# EXTRACTED DATA start

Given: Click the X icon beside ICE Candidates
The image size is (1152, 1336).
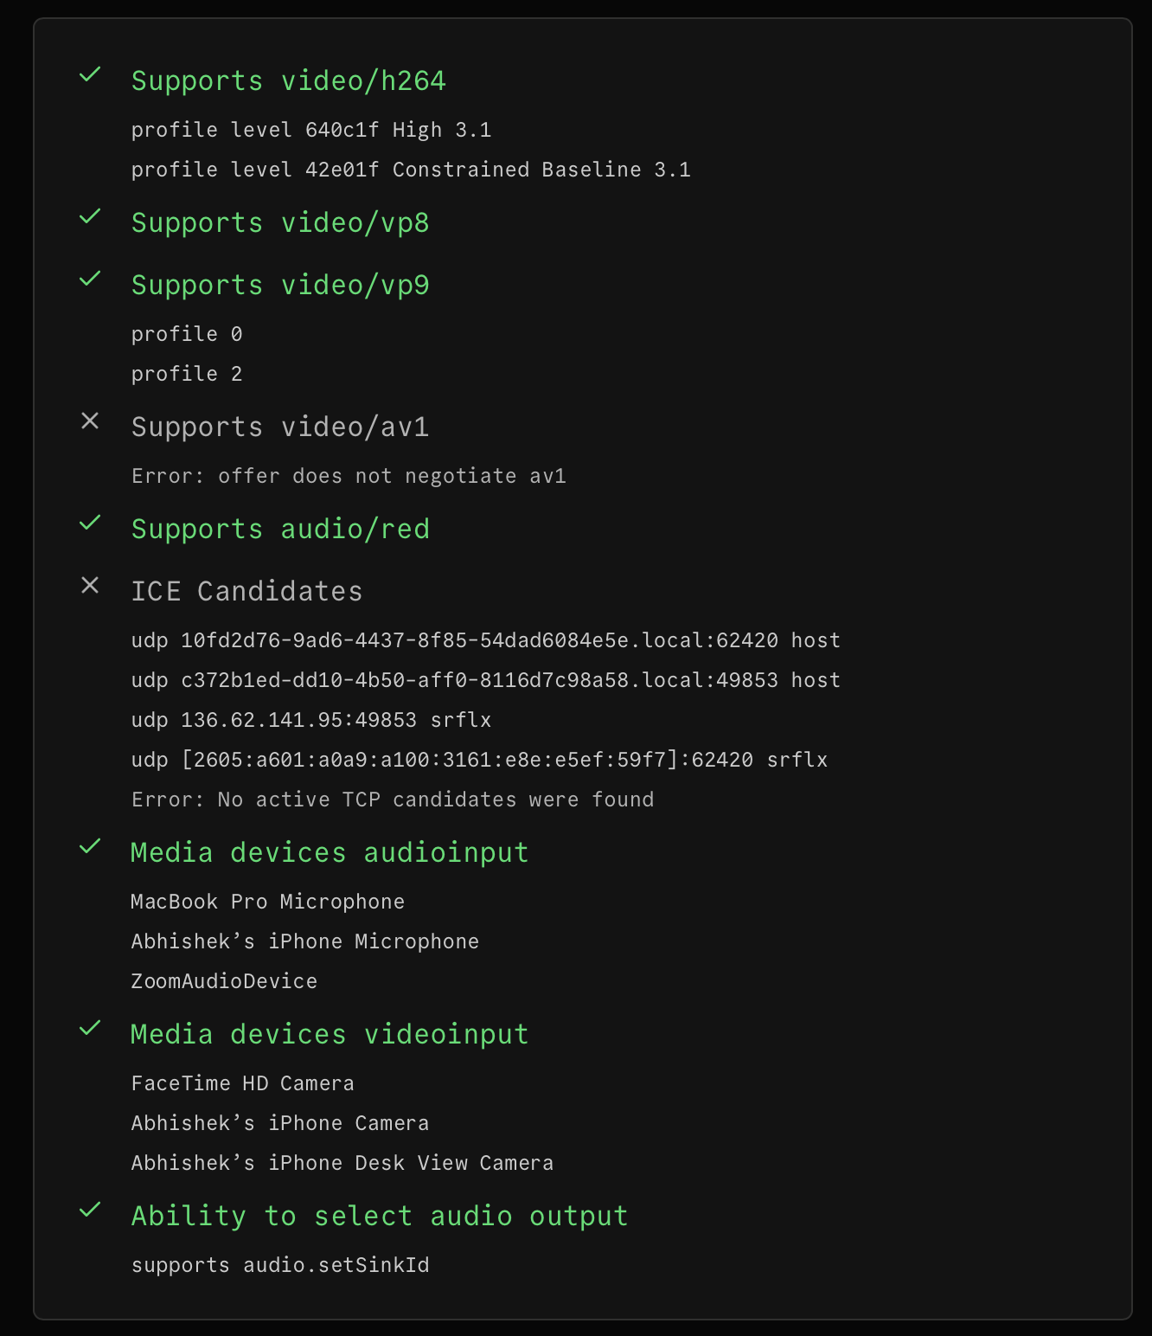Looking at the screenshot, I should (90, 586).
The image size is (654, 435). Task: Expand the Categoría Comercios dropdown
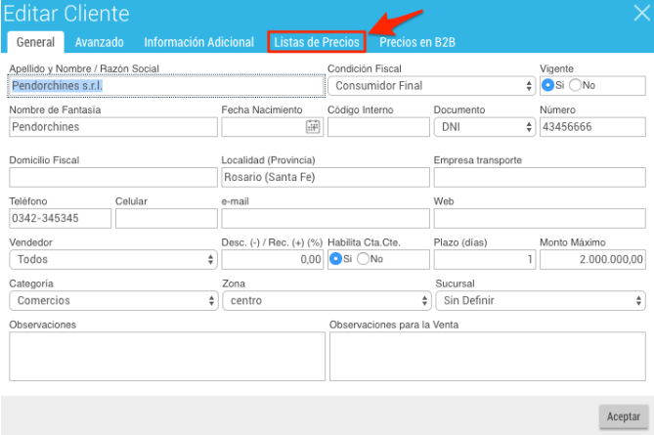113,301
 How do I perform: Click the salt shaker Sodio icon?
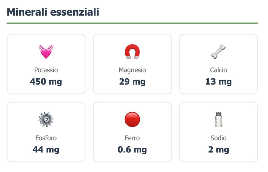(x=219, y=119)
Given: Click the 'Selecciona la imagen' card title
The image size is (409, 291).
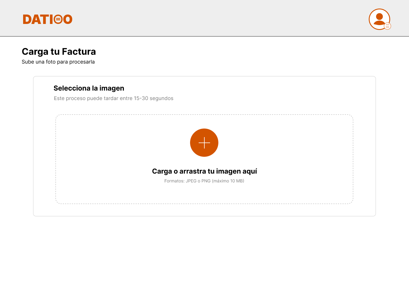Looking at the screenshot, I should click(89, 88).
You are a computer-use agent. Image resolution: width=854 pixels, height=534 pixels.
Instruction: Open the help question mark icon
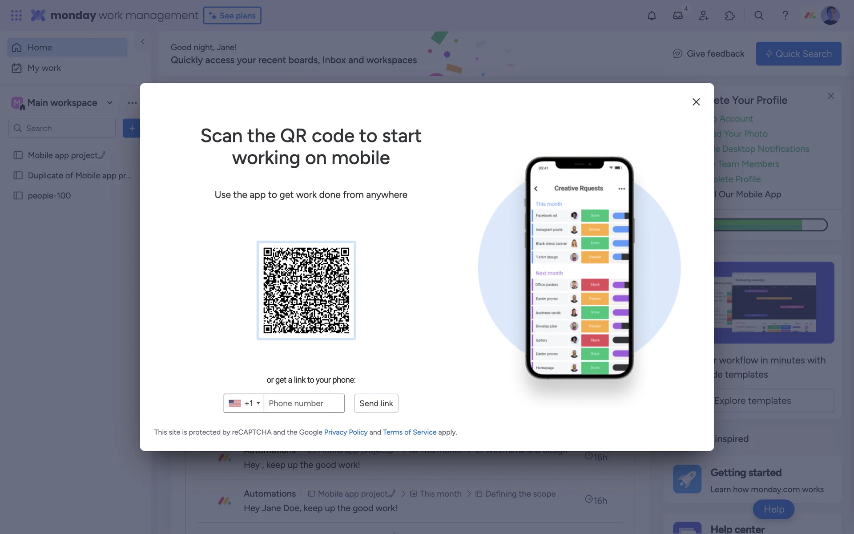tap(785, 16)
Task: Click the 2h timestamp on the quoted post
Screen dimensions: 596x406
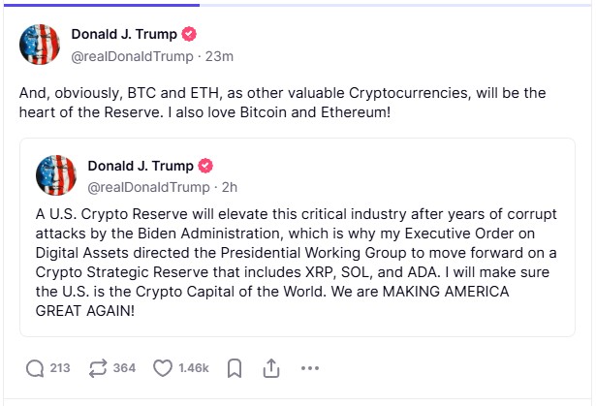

# EXTRACTED DATA end

**SHORT EXERCISE**
Can you write out all the items again, replacing "The image size is" with "The screenshot size is" everywhere it appears, changing nothing else and leaving out the pictures?

**SOLUTION TO THIS EXERCISE**
Given: Click the X icon beside ICE Candidates
The screenshot size is (1152, 1336).
Looking at the screenshot, I should (90, 586).
The screenshot size is (654, 435). Task: Expand the Categoría Comercios dropdown
113,301
 How do I perform: Click the salt shaker Sodio icon?
(x=219, y=119)
Given: Click the 'Selecciona la imagen' card title
The screenshot size is (409, 291).
Looking at the screenshot, I should click(89, 88).
You are a computer-use agent. Image resolution: width=854 pixels, height=534 pixels.
Instruction: Open the help question mark icon
tap(785, 16)
Task: Click the 2h timestamp on the quoted post
Screen dimensions: 596x406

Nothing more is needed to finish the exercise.